J'attendais avec impatience de pouvoir voir Room, notamment pour voir l'interprétation (récompensée) de Brie Larson mais également par curiosité du point du vue adopté.
En effet, tout le film est centré autour de Jack, incarné par le jeune et visiblement (très) talentueux Jacob Tremblay.
Joy, une jeune femme, vit en compagnie de son fils dans un monde particulier, où les chaises et les armoires sont le seul paysage, la fenêtre le ciel tout entier, où les souris et les moustiques sont réels mais les chiens et les écureuils sont imaginaires.
Joy tente d'élever son fils comme elle peut, de lui apprendre ce qu'un enfant doit savoir ; à peu de choses près.
Jack est intelligent, malin, malicieux et un peu capricieux.
Il a tout vu et tout fait dans le monde.... En tout cas dans le sien, The Room
Il est heureux et pourtant voilà que sa mère l'oblige à sortir de ce monde. Il n'y avait que celui là pourtant, tout le reste c'est pour la télé, non ?
Non. Et à cinq ans, Jack découvre enfin ce qu'est vraiment le monde, la vie, sa mère.
J'ai trouvé ce film absolument incroyable, et c'est d'ailleurs pour cela qu'il obtient la note maximale pour moi.
Le sujet de l'enlèvement, de la séquestration, du viol est récurrent dans les productions américaines (et autres d'ailleurs !) et pourtant, le parti pris de raconter cette histoire terrible et merveilleuse en même temps à travers les yeux d'un petit garçon, fruit même de ce cauchemar et pourtant tellement loin de le réaliser, donne un aspect nouveau à cette thématique.
Les différentes parties du film ont toutes un intérêt particulier et les dialogues sont forts dans presque tous les cas.
La première partie, dans la Room, est oppressante, mystérieuse.

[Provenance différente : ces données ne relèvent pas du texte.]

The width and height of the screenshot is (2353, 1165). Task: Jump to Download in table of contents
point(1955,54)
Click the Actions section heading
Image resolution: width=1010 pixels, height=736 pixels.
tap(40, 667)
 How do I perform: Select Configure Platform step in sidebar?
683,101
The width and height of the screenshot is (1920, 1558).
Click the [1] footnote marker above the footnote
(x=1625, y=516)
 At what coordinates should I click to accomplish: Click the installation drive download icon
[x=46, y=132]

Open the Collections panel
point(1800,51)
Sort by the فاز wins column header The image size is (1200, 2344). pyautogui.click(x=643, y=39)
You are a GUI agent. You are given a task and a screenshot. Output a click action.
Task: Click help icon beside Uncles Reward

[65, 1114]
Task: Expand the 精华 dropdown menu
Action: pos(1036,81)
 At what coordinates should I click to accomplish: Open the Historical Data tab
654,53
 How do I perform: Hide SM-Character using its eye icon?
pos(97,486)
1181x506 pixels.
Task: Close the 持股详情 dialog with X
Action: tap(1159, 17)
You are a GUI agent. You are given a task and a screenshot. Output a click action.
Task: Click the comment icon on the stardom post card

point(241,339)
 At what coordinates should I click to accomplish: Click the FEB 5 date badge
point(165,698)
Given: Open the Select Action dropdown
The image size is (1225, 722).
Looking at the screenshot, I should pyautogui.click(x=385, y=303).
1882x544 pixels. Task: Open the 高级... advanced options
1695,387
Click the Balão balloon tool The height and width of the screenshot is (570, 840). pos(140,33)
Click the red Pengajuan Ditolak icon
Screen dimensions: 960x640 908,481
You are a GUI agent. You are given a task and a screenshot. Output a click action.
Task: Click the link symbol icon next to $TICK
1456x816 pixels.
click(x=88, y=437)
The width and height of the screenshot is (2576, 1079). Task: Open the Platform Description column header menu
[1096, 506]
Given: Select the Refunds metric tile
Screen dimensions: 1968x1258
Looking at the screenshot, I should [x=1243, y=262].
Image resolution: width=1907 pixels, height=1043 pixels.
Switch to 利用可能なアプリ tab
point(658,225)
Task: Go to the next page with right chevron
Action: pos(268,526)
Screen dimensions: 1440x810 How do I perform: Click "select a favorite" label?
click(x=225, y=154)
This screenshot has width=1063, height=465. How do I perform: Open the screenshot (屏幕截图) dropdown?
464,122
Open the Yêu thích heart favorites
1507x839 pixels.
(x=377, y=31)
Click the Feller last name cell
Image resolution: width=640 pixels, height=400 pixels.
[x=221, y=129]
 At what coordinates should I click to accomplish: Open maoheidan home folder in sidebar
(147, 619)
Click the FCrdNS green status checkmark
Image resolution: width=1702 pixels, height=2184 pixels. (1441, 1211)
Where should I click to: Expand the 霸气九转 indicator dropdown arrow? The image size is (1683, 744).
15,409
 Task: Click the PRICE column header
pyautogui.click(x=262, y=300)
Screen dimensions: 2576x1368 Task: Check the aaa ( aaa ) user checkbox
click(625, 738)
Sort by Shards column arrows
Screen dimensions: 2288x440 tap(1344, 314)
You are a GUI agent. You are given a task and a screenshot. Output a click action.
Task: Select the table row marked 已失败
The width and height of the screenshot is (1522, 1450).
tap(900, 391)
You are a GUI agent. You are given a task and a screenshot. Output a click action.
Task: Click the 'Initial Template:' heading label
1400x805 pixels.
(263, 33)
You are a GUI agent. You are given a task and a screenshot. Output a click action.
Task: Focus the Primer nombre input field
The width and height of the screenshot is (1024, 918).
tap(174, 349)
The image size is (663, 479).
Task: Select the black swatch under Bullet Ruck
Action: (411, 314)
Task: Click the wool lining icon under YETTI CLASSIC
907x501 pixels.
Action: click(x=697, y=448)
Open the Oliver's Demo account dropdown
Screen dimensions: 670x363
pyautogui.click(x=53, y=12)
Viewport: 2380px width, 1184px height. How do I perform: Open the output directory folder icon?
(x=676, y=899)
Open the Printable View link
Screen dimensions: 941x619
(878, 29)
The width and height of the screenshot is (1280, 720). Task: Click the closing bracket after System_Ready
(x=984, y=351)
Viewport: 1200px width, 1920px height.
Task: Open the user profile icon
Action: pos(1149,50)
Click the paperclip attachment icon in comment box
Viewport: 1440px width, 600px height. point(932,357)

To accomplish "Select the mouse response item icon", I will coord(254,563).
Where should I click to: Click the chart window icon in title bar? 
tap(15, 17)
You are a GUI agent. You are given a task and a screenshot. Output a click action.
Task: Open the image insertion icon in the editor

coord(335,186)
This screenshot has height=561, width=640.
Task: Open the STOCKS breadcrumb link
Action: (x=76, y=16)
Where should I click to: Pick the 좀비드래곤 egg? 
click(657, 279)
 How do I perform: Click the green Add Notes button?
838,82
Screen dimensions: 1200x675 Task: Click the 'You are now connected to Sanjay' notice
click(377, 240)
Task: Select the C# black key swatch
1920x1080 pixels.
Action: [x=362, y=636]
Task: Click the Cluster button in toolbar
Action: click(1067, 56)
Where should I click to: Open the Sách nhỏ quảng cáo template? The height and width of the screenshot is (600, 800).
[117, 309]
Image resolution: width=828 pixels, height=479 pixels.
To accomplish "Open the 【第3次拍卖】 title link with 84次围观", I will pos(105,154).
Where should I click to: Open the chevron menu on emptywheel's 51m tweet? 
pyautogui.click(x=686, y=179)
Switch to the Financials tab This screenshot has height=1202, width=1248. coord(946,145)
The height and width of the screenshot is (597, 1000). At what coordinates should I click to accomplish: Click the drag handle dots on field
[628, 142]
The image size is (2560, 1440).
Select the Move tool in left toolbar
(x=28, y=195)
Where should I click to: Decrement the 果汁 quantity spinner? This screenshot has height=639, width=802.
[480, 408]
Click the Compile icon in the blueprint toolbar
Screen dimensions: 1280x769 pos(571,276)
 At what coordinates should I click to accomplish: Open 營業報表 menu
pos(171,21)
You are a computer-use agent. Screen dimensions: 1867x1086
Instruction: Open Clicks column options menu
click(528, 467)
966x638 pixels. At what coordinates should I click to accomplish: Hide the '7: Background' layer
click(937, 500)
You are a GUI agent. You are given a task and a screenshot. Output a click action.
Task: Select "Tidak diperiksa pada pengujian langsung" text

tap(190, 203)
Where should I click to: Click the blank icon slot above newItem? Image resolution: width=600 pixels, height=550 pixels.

On comprend rapidement ce que font les deux protagonistes dans cette pièce minuscule et pourtant les détails arrivent doucement. Les journées s'enchaînent et c'est l'occasion de se demander ce qu'il va arriver par la suite, d'espérer pour les deux prisonniers.
Chacun est défini par ses émotions : la peur et l'espoir pour Joy ; l'innocence et la curiosité pour Jack.
La vitesse d'enchaînements des plans de la seconde partie contraste avec la lenteur de la précédente ce qui contribue à se mettre à la place des héros. Alors que l'on prenait le temps de réfléchir à ce que pouvait ressentir la jeune femme, on prend soudainement en pleine face le flot ininterrompu de paroles et d'actions créé par son retour, et l'on se sent aussi perdus qu'elle.
Pourtant, tout cela nous permet aussi de nous rendre compte que la personne que l'on a découvert dans la Room n'a plus rien à voir avec l'adolescente d'avant.
De même, alors que Jack semblait être un petit garçon éveillé, mature et plein de vie, on se rend compte de toutes ses carences, de tout ses manques.
Le film n'est jamais larmoyant : ni scènes de viols insoutenables (puisque là n'est pas le propos du film, et c'est tant mieux), ni retournements de situations tragiques, ni retrouvailles démesurées. On suit, simplement, la vie d'une jeune fille qu'une rencontre fait basculer et qu'un tapis sauve. On essaie de se mettre à sa place et de comprendre ; comment réussir à survivre dans l'horreur, comment réussir à vivre après.
Finalement, on est subjugués par l'espoir que transmet le film, malgré toutes les horreurs. Parce que la Room n'est plus le monde entier ; parce qu'après tout Jack est un petit garçon normal ; parce que l'amour de Joy est inconditionnel.
Jack a 5 ans, et s'il ne connaît pas tout du monde, il a tout compris de la vie.